Sulle pensioni crescono le preoccupazioni per le ultime ipotesi di intervento: la nuova flessibilità potrebbe portare a penalizzare alcuni dei lavoratori più svantaggiati, come nel caso dell'abolizione dell'APE sociale.

Pensioni anticipate e abolizione dell’APE sociale: la nuova riforma potrebbe penalizzare alcuni dei più svantaggiati

Il percorso della nuova riforma previdenziale appare tutt’altro che in discesa, mentre si moltiplicano gli interrogativi tecnici riguardanti le presunte opzioni che caratterizzeranno il provvedimento. Perplessità emergono in particolare sia relativamente ai tempi di attuazione che alle azioni di risparmio collegate al superamento della legge Fornero.

Il rischio è infatti che si concretizzino provvedimenti ad hoc in grado di agevolare una parte della platea, ma di penalizzarne un’altra: con l’effetto paradossale di ottenere ancora una volta un’azione di salvaguardia non inclusiva e distante dall’intento iniziale avanzato in campagna elettorale, ovvero di misure che potevano davvero flessibilizzare il sistema.

Tutto ciò, va comunque contestualizzato all’interno di un quadro nel quale si susseguono rumors e dichiarazioni, ma che non appare ancora completo. La prossima discussione parlamentare chiarirà sicuramente molti degli aspetti che attualmente presentano elementi di ambivalenza o di difficoltà d’interpretazione.

Le conseguenze relative all’abolizione dell’uscita anticipata tramite APE sociale

Tra i provvedimenti che potrebbero penalizzare maggiormente quei lavoratori che già vivono situazioni di svantaggio vi sarebbe il mancato rinnovo dell’APE sociale, ovvero del meccanismo di pensionamento anticipato a partire dai 63 anni e con 30 – 36 anni di contribuzione (a seconda delle categorie previste dal legislatore).

Una eventuale sostituzione con la Quota 100 non riuscirebbe a tutelare le stesse situazioni, soprattutto nel caso in cui fosse previsto un vincolo anagrafico a 64 anni.

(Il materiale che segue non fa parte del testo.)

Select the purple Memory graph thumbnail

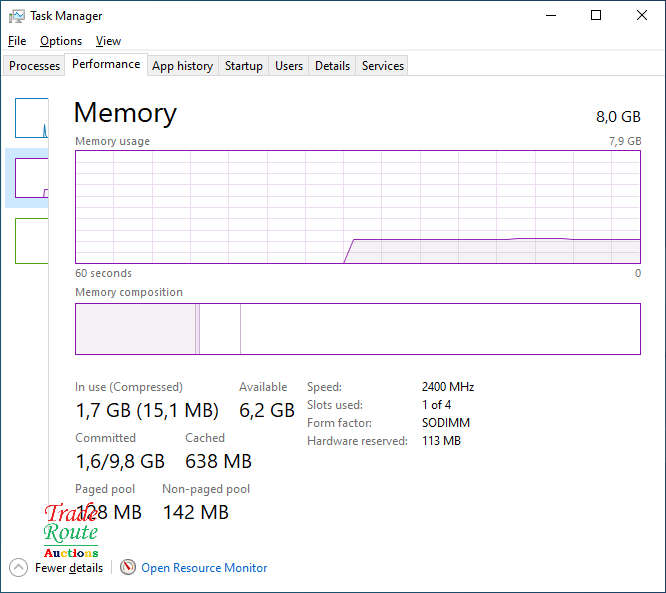click(32, 178)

Lo stesso si può dire anche per la Quota 41 e per la proroga dell’opzione donna, che non andrebbero a coprire le medesime categorie dell’APE.

Ed a conferma di ciò, è emerso nelle ultime ore anche un rapporto ad opera della società di ricerca Tabula, fondata da Stefano Patriarca. Secondo l’esperto previdenziale, il mancato rinnovo dell’APE sociale rischia di impedire il pensionamento dai 63 anni a chi ha un’anzianità contributiva inferiore a 41 anni, con la conseguenza di spostare l’età di quiescenza a 67 anni.

Il percorso a step per l’approvazione delle misure di flessibilità previdenziale

A lato di questi passaggi si situano anche le ultime notizie relative alle tempistiche di approvazione delle misure previste dal contratto di Governo. Secondo alcune indiscrezioni diffuse nella giornata di oggi dal Sole 24 Ore, il Governo sarebbe intenzionato ad approvare i provvedimenti secondo dei passaggi modulari.

All’interno della prossima legge di bilancio potremmo quindi trovare solo la Quota 100, mentre la Quota 41 arriverebbe successivamente. Una scaletta di priorità che riterrebbe quindi più urgente l’approvazione della nuova pensione di anzianità.